Press Column Saturday 06 May 2000

One of the things that distinguishes Ruth Gledhill — there are others, as the Guardian diary has discovered — is her willingness actually to go to church. Her column At Your Service may grate on some people because of the vulgarity of rating services for "spiritual highs" but at least it keeps her off the ballroom floor and ensures that she spends some time every week plugged into normal religious activities. The natural tendency in any religious specialist is otherwise to suppose that if you have spent all week working then Sundays should be enjoyed as far from believers as possible. But there are still some stories which can only be got by getting your knees down, and Michael Brown had a lovely one in the Yorkshire Post on Monday. This started off as a standard parish row: new evangelical vicar sacks organist after discovering that he is not married to the woman he has been living with for the last ten years. Many papers had that. What Michael alone had was that when a member of the congregation made an impromptu speech in favour of the organist the vicar, the Rev Philip Evans, summed the police to restore order, while his wife marched out of church "raising her hands and shouting ‘Praise the Lord!’ and was followed by about 20 members of the congregation." It’s not clear whether the Holy Spirit was needed to back up the police, or vice versa. Either way, the story is almost unique as an example of life improving on St Gargoyle’s.

What the Guardian diary has got hold of is Ruth’s web site, This had had only 7,000 visitors when it was named web site of the month by the diary, which has been quoting choice snippets of autobiography in the hope of doubling the visitor count. It is up to 7,800 as I write, but I don’t think it will ever really take off as a cult unless he can reproduce the pictures as well as the words. I had no idea that her dance costumes were sponsored by a firm called ChrisAnne. Perhaps she could interest Vanpoules as well in her synodical outfits. In any case, she has fought back in quite the best way against this teasing, by announcing it as the first award her web pages have ever won, and providing links back to the Guardian stories.

Off the web, Ruth got Rowan Williams to talk about his love of the Simpsons. I liked this, not just because the show is, as he describes it, "very sophisticated ... and very moral"; but it is also the case that one of the most unattractive characters in it is the Flanders the fundie who lives next door to the Simpson family; and one of the most delightful gags in it was a sign on the church after a hurricane struck Springfield, which says: "God welcomes His victims." The peg for all this was his announcement that he didn’t think much of Hugh Grant and Julia Roberts in the film Notting Hill. He got nearly half a page in the Times and the Daily Telegraph for these remarks, but what was really extraordinary was that he managed to get across a get across a sophisticated and grown-up thought about sexual love despite being photographed in a dog-collar. To see the extent of his triumph, you need only look at the final quote in the Daily Telegraph’s coverage, where the PR droid from the film company says "Notting Hill has no sex in it and is probably one of the most romantic films of the Nineties. It clearly sends out the message that love conquers all." This is, in effect, to rebuke the Archbishop for not telling pretty lies.

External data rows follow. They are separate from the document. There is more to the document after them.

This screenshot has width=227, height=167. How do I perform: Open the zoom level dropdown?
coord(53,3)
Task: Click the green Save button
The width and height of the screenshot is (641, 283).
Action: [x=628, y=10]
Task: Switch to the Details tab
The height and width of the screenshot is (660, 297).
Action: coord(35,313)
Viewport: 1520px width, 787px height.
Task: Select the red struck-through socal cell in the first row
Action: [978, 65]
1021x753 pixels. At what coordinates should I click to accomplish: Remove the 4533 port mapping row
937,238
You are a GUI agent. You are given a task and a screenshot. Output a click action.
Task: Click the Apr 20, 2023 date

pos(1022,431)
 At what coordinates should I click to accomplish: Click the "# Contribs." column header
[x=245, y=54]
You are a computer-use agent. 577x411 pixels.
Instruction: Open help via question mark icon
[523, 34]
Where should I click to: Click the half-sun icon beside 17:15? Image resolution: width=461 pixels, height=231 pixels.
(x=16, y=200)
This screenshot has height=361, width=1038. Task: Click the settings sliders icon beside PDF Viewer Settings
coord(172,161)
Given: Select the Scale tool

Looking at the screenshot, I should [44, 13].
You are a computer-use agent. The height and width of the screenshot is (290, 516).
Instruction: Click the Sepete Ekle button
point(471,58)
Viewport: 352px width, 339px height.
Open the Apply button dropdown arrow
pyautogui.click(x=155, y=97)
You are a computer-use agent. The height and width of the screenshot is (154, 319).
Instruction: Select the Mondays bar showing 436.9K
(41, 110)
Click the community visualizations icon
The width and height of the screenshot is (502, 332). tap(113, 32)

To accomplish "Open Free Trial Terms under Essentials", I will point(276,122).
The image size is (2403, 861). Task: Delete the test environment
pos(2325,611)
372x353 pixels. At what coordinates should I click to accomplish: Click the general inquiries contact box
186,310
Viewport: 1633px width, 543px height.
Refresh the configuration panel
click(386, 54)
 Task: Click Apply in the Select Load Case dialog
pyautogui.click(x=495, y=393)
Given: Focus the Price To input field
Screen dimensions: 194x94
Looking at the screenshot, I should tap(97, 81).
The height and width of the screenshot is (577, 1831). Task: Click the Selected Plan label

Are we seeing the beginnings of an organised Christian political movement in this country? Three developments make this look possible. The first was William Hague’s speech at Spring Harvest, witheringly anatomised by Nick Cohen in the New Statesman. Cohen, an ebullient atheist, takes this as the coming together of two doomed organisations who have nothing to lose by associating with each other. But Hague would not have gone to Spring Harvest if someone had not put up a persuasive case that there were votes to be had from evangelical Christians. Clifford Longley had one of his more oracular columns in the Daily Telegraph about how Hague’s speech at Spring Harvest left open a line of communications between the churches and the Conservative party over immigration. Clifford will occasionally write columns which analyse and praise obscure policy documents at such lengths that I always suspect he has written them himself under another name. But they are, by the same token, a reliable indication that someone rich or powerful is concerned with the matter. Then there is the case of Ram Gidoomal, the Christian candidate for Mayor of London. The Daily Telegraph, a reliable guide to Conservative civil wars, has carried letters endorsing his candidacy from three suffragan bishops, the rather more influential figure of Sandy Millar, and now Gill Brentwood and Lady Sainsbury.

Perhaps I am just beig suspicious, but I can see a pattern here. Of course there is no chance of the Christian defeating Ken Livingstone. But that is not the point; indeed, the fact that votes against Livingstone in this election seem completely pointless actually strengthens the positions of a wild-card candidate. The interesting point is whether the HTB vote can damage Steven "shagger" Norris, the official Conservative. Norris stands for what one might call non-judgemental conservatism. He doesn’t want to condemn any adult for having sex, especially not with Steven Norris; and that is, it is assumed in the political classes, the way the voters feel too. But a good showing for Ram Gidoomal could be used as an argument to persuade William Hague that there are votes in pharisaism, especially now that he is himself a respectably married man. By the time this appears you will know whether there’s anything in this theory.